Following a tense period in which rumours swirled over when, or if, she would be axed, colourful Yahoo! CEO, Carol Bartz announced the end of her tenure at the internet company. The announcement was made via an email to staff, sent from Bartz’s iPad.

With the subject line, “Goodbye”, the email went out to all Yahoo! employees was obtained by technology blog AllThingsD.

In the email, Bartz — as a “last f%*& you” to the Yahoo! board according to AllThingsD — wrote:

To all,
I am very sad to tell you that I’ve just been fired over the phone by Yahoo’s Chairman of the Board. It has been my pleasure to work with all of you and I wish you only the best going forward.
Carol

In a press release from Yahoo! with the understated title of, “Yahoo! announces leadership reorganisation”, Roy Bostock — the chairman mentioned in the email — was quoted as saying, “On behalf of the entire board, I want to thank Carol for her service to Yahoo! during a critical time of transition in the company’s history, and against a very challenging macro-economic backdrop”.
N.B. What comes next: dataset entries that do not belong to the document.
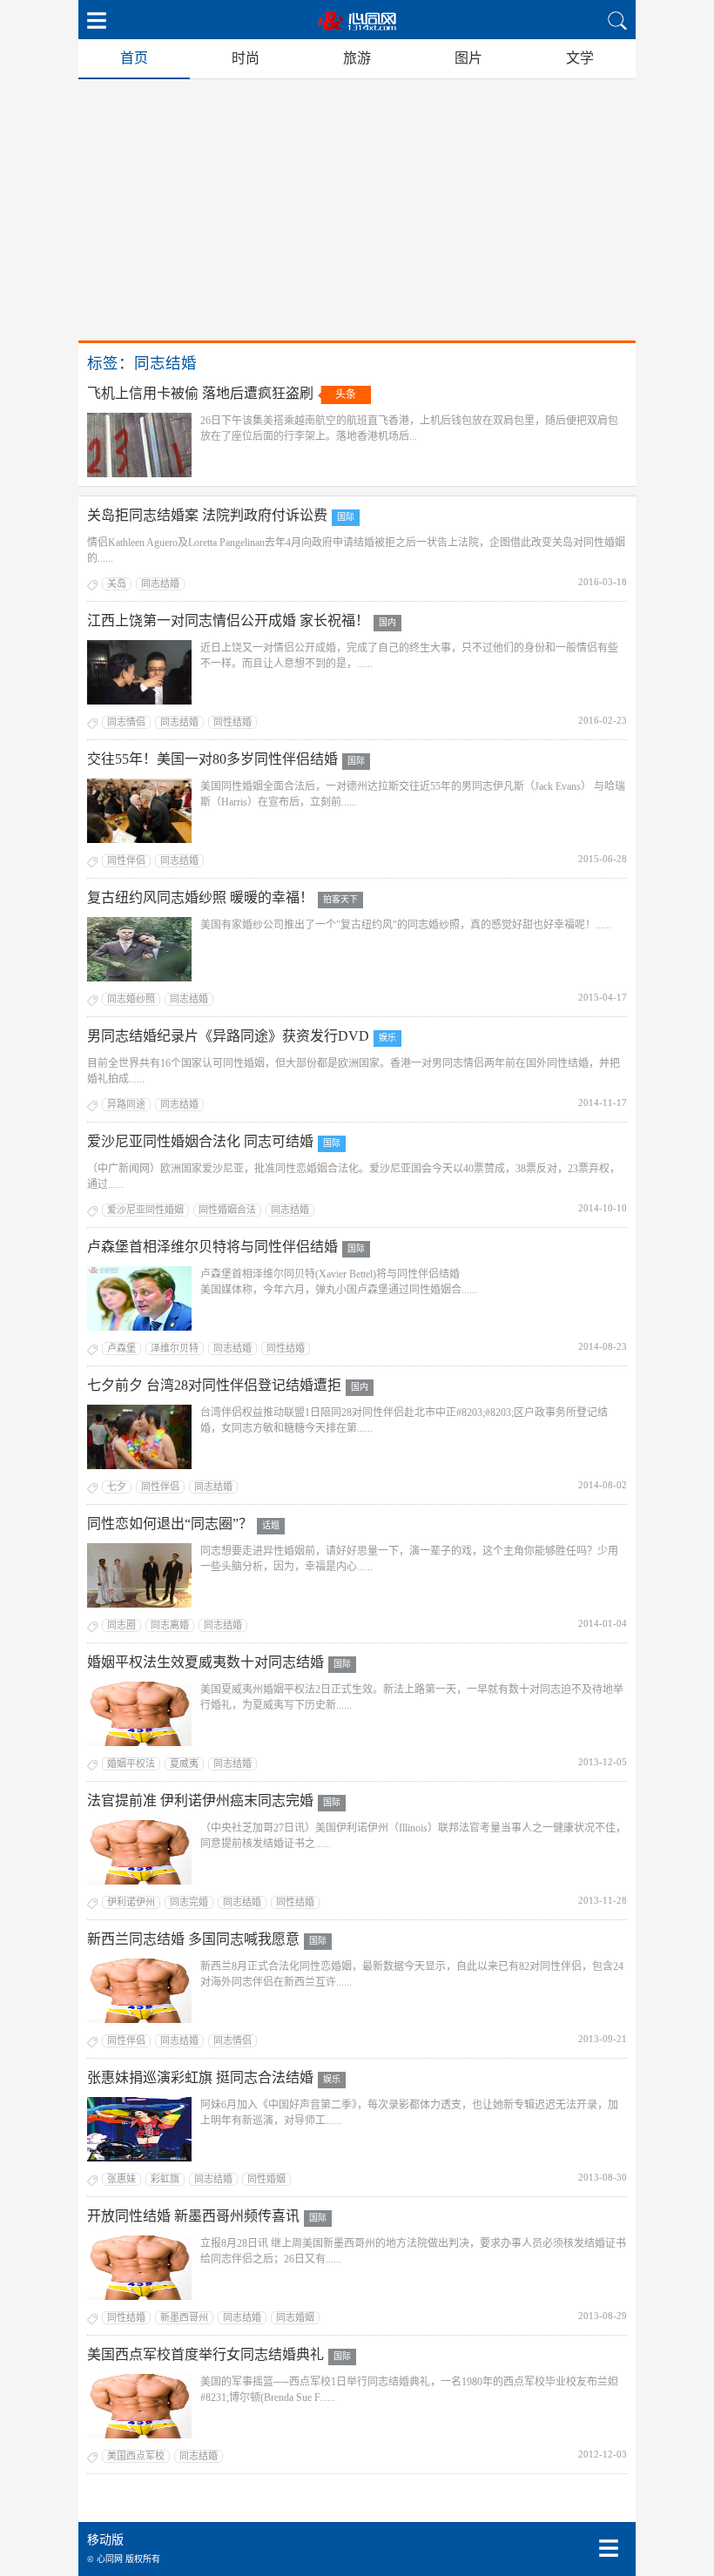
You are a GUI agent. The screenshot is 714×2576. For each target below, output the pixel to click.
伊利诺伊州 (131, 1902)
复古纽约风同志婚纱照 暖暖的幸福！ (200, 897)
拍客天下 (340, 899)
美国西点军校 (136, 2456)
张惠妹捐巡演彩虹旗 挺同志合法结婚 (200, 2077)
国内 (387, 622)
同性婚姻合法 (227, 1209)
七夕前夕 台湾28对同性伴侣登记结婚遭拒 (214, 1385)
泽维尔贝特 (175, 1348)
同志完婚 (189, 1902)
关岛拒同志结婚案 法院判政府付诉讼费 (207, 515)
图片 (468, 58)
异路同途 (126, 1104)
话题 (271, 1525)
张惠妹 (121, 2179)
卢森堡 (121, 1348)
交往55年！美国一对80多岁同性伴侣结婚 (212, 759)
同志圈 (121, 1625)
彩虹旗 (165, 2179)
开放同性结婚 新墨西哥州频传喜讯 (193, 2215)
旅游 (357, 58)
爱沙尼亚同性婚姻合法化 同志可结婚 (200, 1141)
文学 (580, 58)
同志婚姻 (295, 2317)
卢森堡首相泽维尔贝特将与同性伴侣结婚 (212, 1246)
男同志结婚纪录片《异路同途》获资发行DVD (228, 1035)
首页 (134, 58)
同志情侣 (126, 722)
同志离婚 (170, 1625)
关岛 (116, 583)
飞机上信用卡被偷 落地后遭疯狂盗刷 (200, 393)
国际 (345, 517)
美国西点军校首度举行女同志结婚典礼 (205, 2354)
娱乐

Also announced in the press release was that chief financial officer Timothy Morse, was to take the reigns of the company “effective immediately”.

Bartz was hired in 2009 following the board’s decision to replace co-founder Jerry Yang. Yang was fired owing to shareholder anger at his turning down a US$47.5-billion buyout deal from Microsoft in 2008. Bartz has had a decidedly rocky tenure at the helm.

A Silicon Valley veteran, famous for her questionable and sometimes controversial statements, Bartz, according to CNN, promised a turnaround and pivot that would have set Yahoo! on a path similar to that of chief rival Google.

Though there were no catastrophic failures at the company during her tenure, as was evident at the company’s Annual Shareholder’s Day in June, Google and Facebook’s more than enviable growth relative to Yahoo! has troubled investors.

Whilst the board felt that Bart’s time in charge warranted a thank you, the fact that her axing prompted a six percent jump in Yahoo’s stock-price during after-hours trade, showed investors may not have been of the same opinion.